Navigating Contrasts

Navigating Contrasts

March 18, 2024

I recall one morning earlier this month walking towards the school filled with joy. Adar Alef had just begun, bringing with it the anticipation of Purim, my favorite Jewish holiday. Adar is known for happiness and good fortune, and the arrival of Adar Alef, occurring only once every two or three years, grants us an additional thirty days of celebration and laughter. That morning was made extra special as I was anticipating meeting with our dedicated staff Purim committee to continue planning the upcoming full school day of Purim festivities — a rare treat made possible this year by the lucky coincidence of the holiday falling on the weekend.

But as I looked up before entering the building, my excitement was overshadowed by a solemn sight that has become part of our daily tapestry: the Israeli flag hung at half-mast, a now 164-day-long reminder of the harsh reality surrounding us since the tragic events of Black Saturday, אסון שמחת תורה, October 7. Without warning, a wave of anger, frustration, and deep sadness washed over me — emotions we've been carrying for far too long.

We are in a time of profound turmoil as Israel grapples with the complexities of an existential war. Our hearts ache for our loved ones across the seas, while closer to home, the unsettling and horrifying surge of antisemitism reaches record-breaking heights and stirs echoes of the darkest chapters of our history.

It's a stark contrast, this extended joy of entering Adar Alef shadowed by heavy grief and so much uncertainty. How do we, if at all, begin to reconcile these conflicting emotions? Can we, or do we even dare attempt, to navigate the delicate balance between joy and sorrow, celebration and mourning, at this time? This dichotomy is not unfamiliar to us, carrying a scent of the moments separating the sadness of Yom HaZikaron and optimism of Yom Haatzmaut, or of our bravely donning masks during the pandemic to gather as a community and kickstart a return to ‘normalcy.’ Is this another one of those times when we say to ourselves יהיה בסדר — it will be all right? I believe many share my sentiment when I say, I think not: optimism seems to wane, and normalcy feels like a distant dream.
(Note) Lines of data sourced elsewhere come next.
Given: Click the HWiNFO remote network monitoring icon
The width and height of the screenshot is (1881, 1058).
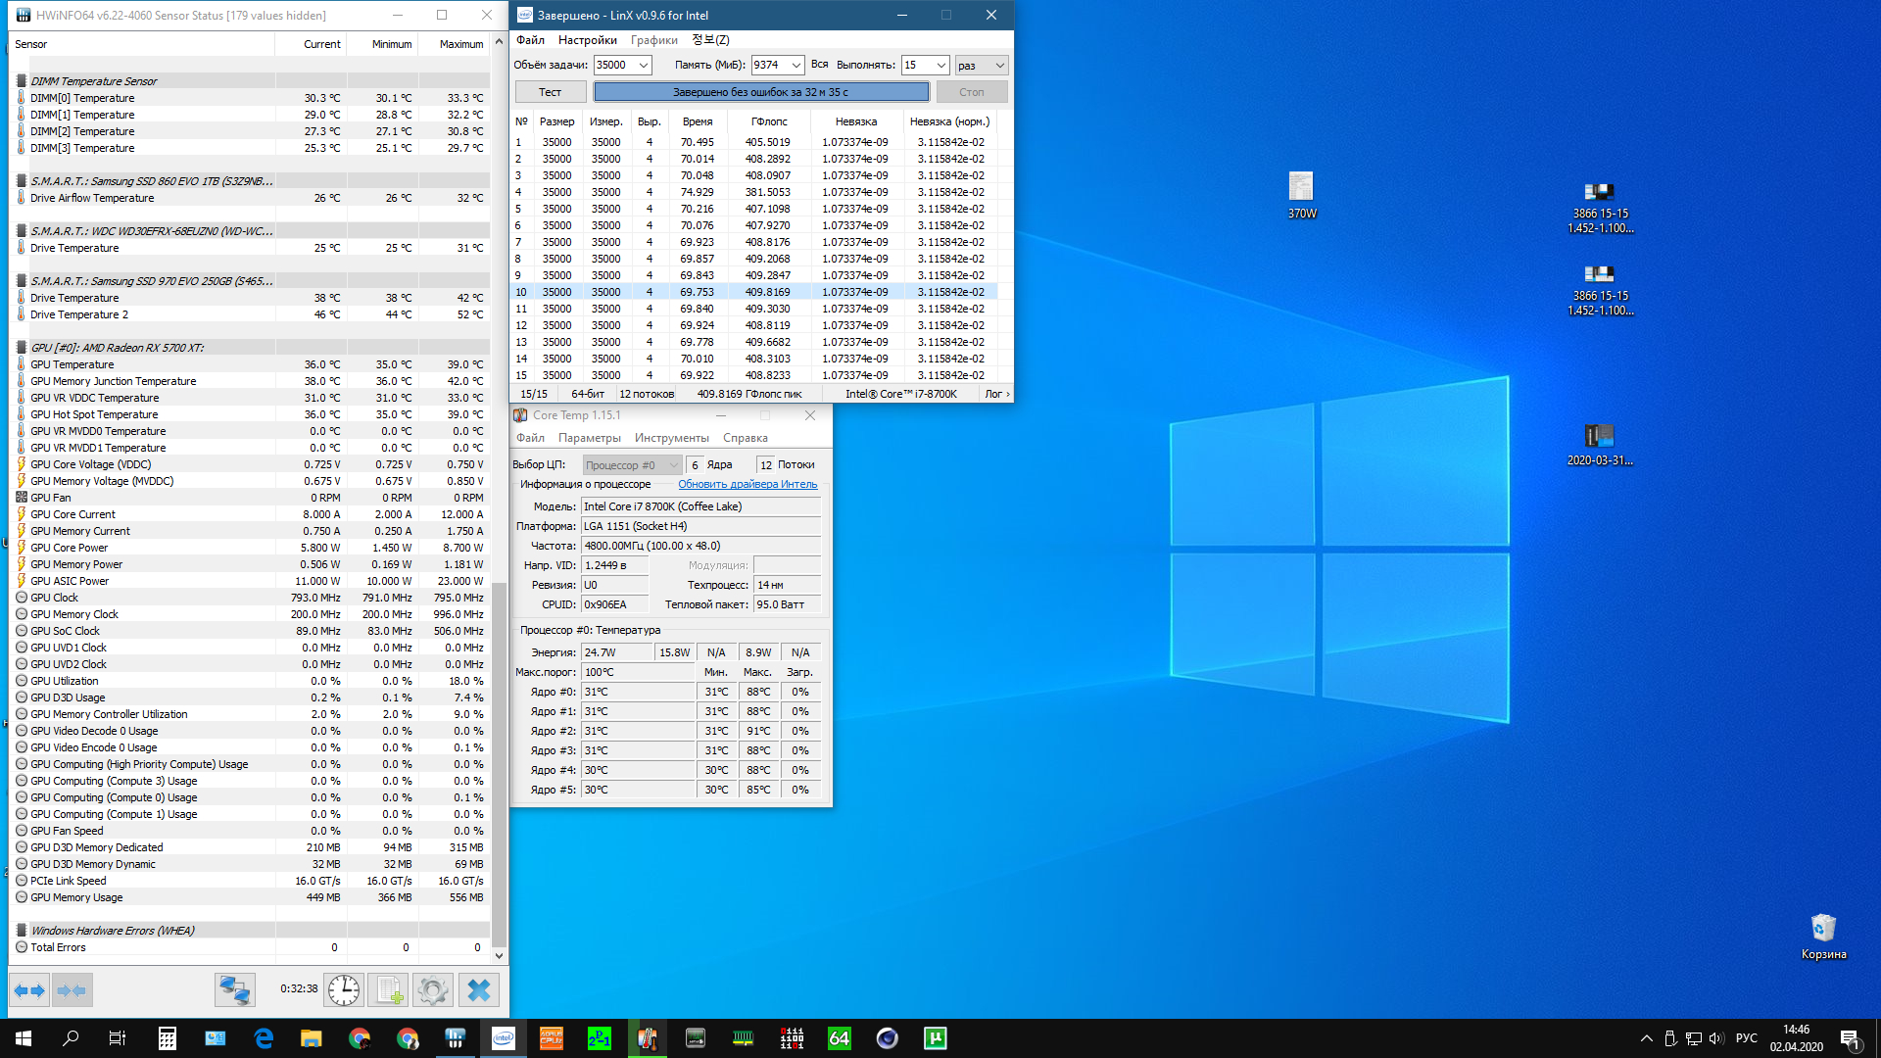Looking at the screenshot, I should coord(235,990).
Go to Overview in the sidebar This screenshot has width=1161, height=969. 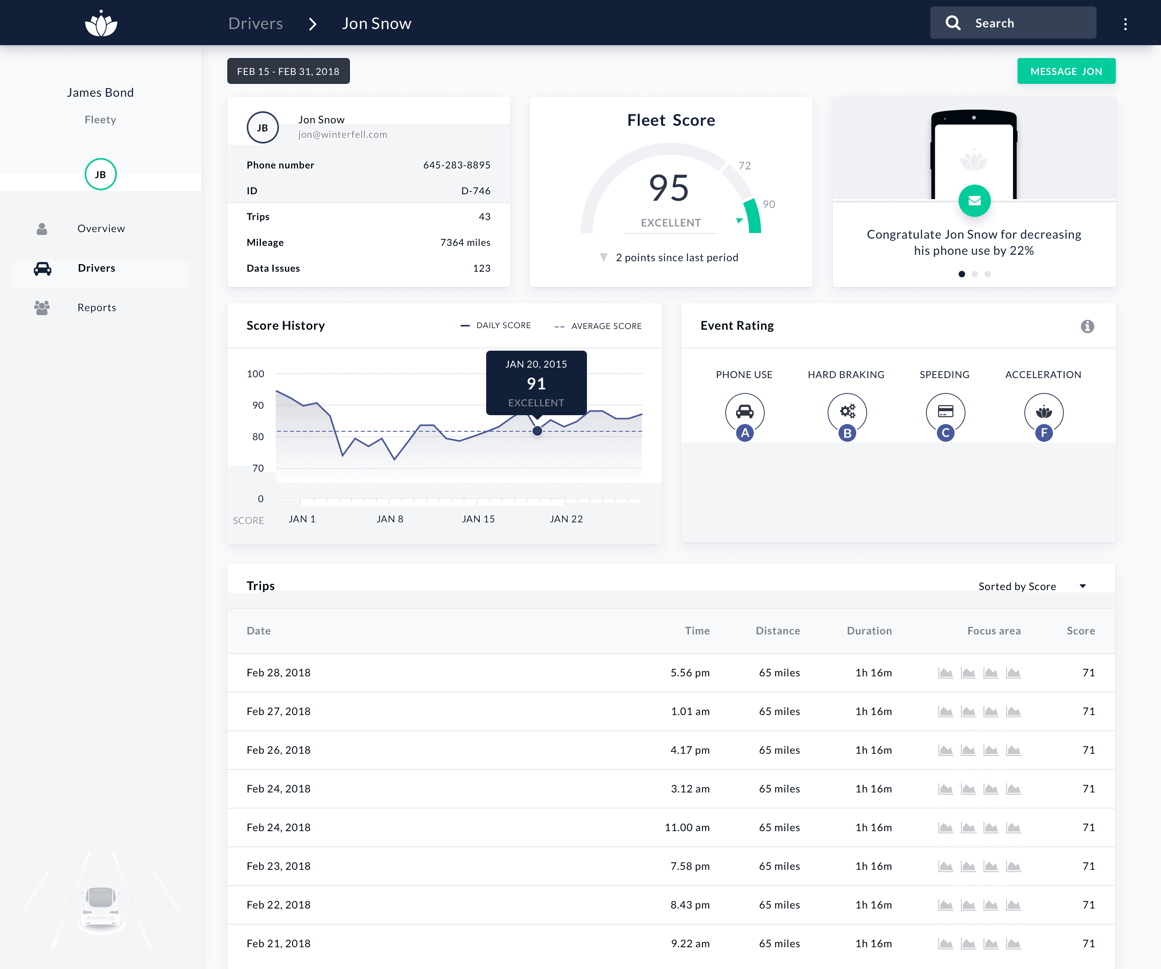click(101, 228)
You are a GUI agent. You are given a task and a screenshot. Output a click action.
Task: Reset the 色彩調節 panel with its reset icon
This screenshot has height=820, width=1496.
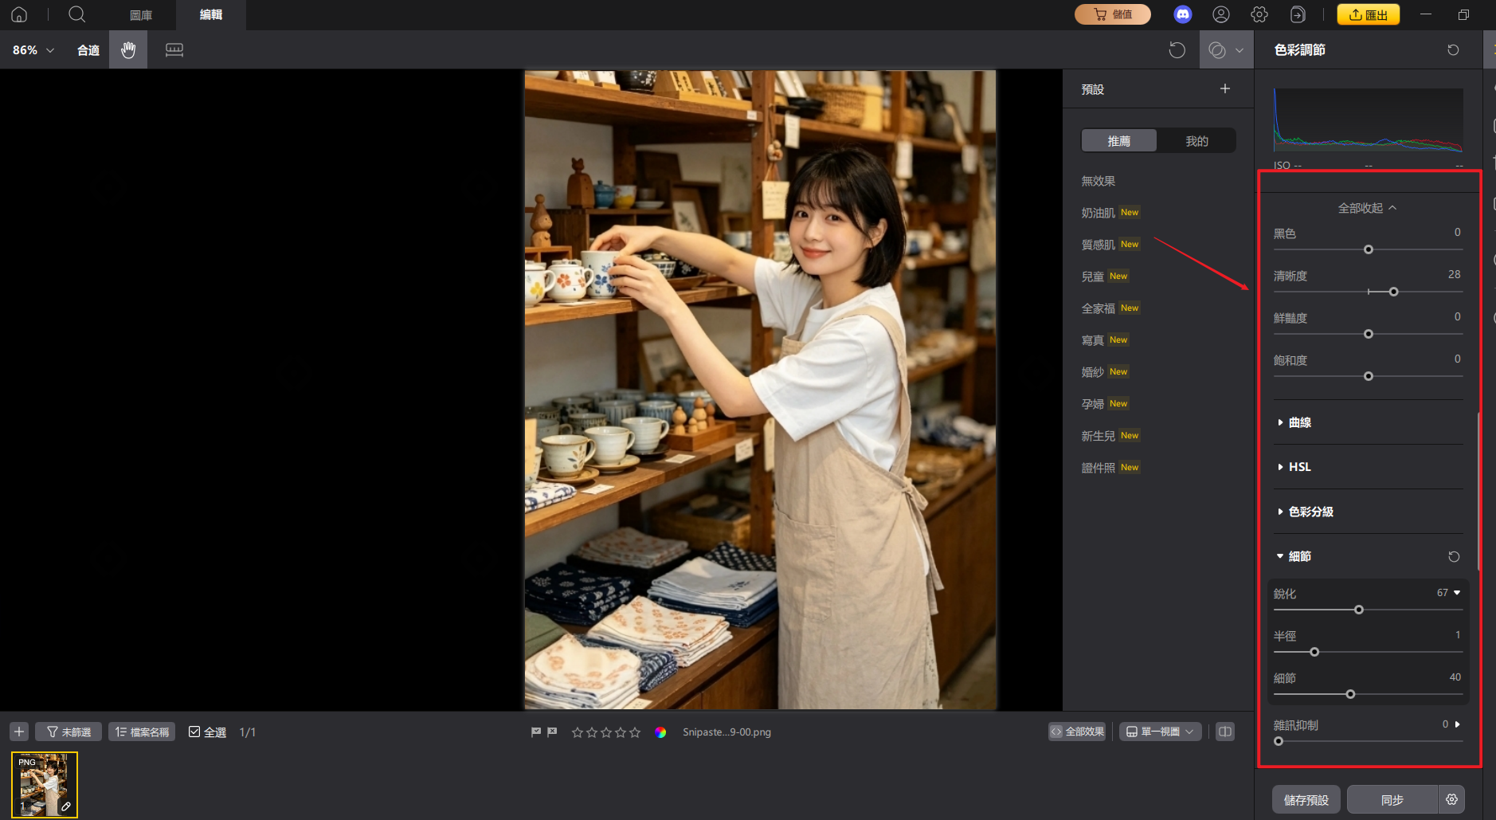1453,49
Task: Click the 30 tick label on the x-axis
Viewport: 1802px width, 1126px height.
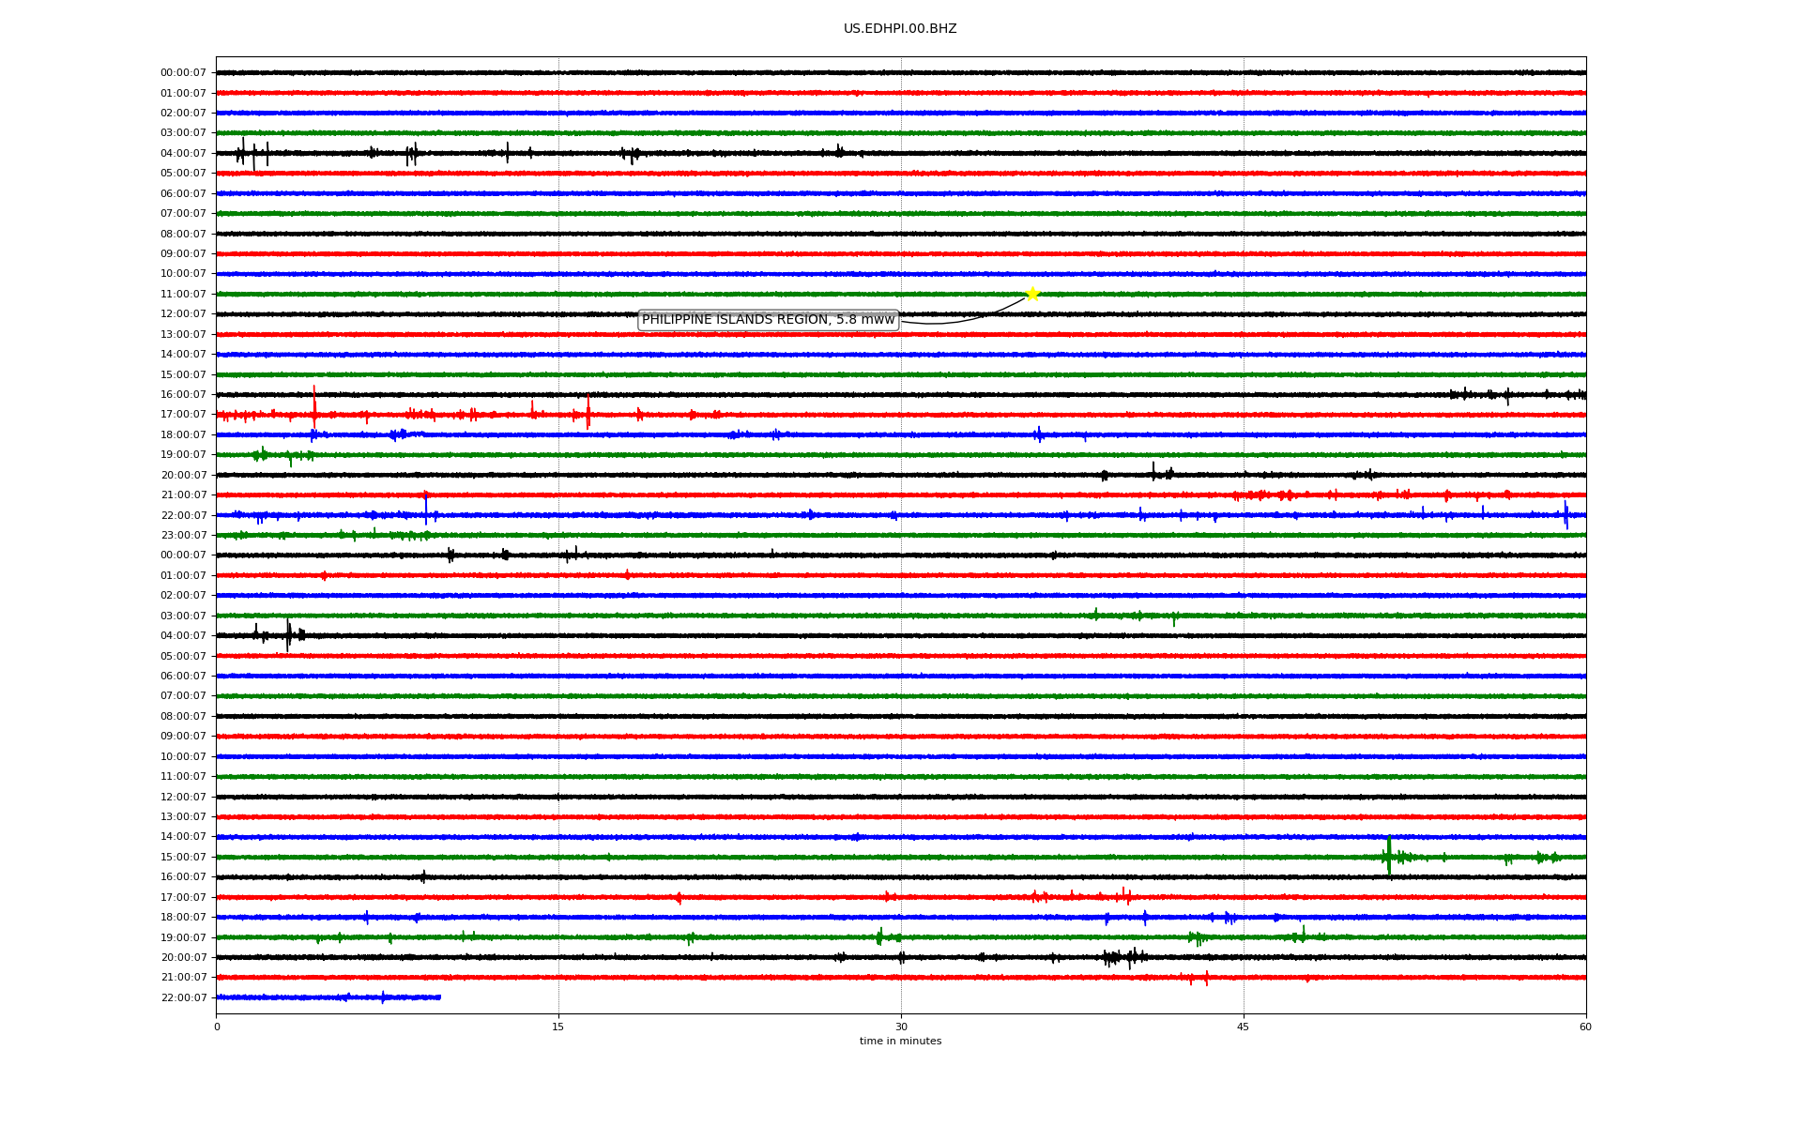Action: click(x=901, y=1027)
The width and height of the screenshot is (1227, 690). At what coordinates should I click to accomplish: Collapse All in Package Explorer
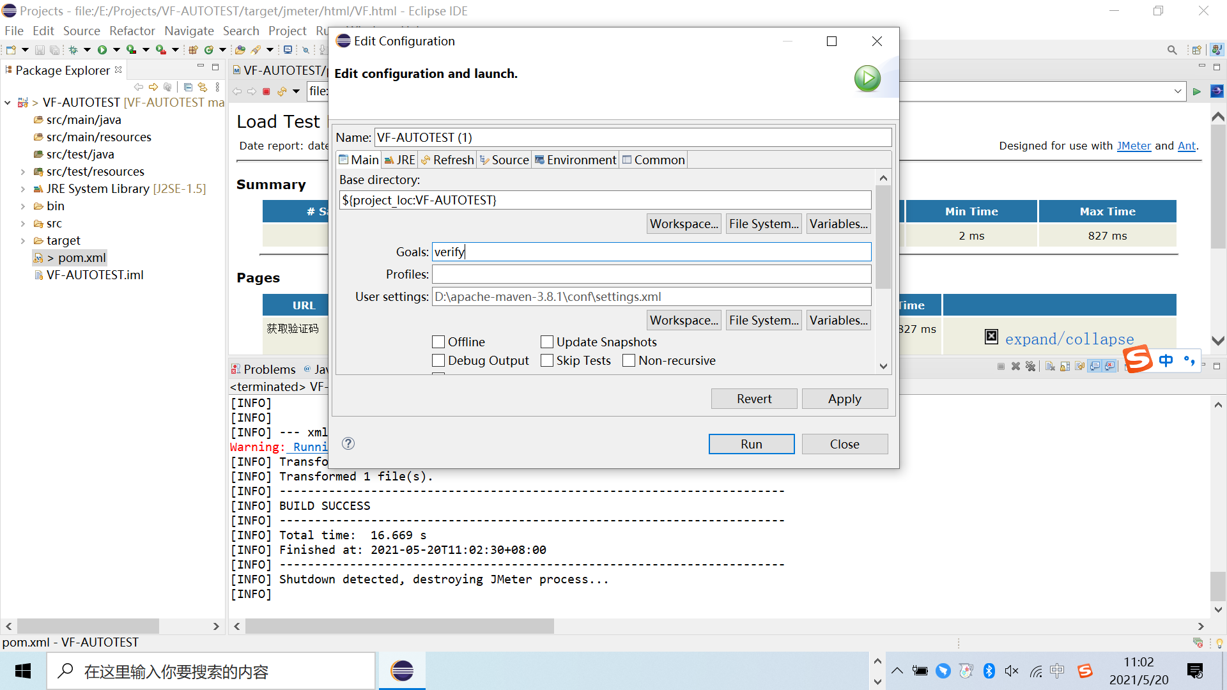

In challenging times, as someone immersed in Jewish Studies, I find solace in turning to the wisdom of our sages for guidance. We can look to Rabbi Nachman of Breslov who said: “כל העולם כולו גשר צר מאוד, והעיקר לא לפחד כלל” (“The whole world is a narrow bridge, and the most important thing is not to be afraid.”) Despite the hurdles, despite the uncertainty and disinterest in referring to these times as anything close to normal, we can still find courage to press on. Or, we may choose to tune in to Rabbi Abraham Joshua Heschel: “The opposite of good is not evil, it is indifference”. When adversity shows up at our door we mustn’t bury our heads in the sand — we are to stand firm in its face. Or finally, we may take solace in the words of King Solomon, from the Book of קהלת, Ecclesiastes 3:1: “לַכֹּ֖ל זְמָ֑ן וְעֵ֥ת לְכׇל־חֵ֖פֶץ תַּ֥חַת הַשָּׁמָֽיִם:” (“A season is set for everything, a time for every experience under heaven.") While we are surrounded by sorrow and uncertainty, we must remember that nothing is permanent, and that the time will come for this, too, to pass. While we do not know what awaits on the other side of these unprecedented times, we can pray that brighter days lie ahead for our people. Perhaps we cannot afford to have it any other way: for the sake of our ancestors, for our own sakes, and for the sake of our children.

As we navigate these turbulent times together, I hope you join me in drawing inspiration from our heritage. This Adar, let us hold on to hope, to strength, and solace in knowing that change is inevitable. May we hear good news, and may we and all of the People of Israel, including those whom we are all awaiting, be together very soon; then we can truly have a Chag Purim Sameach.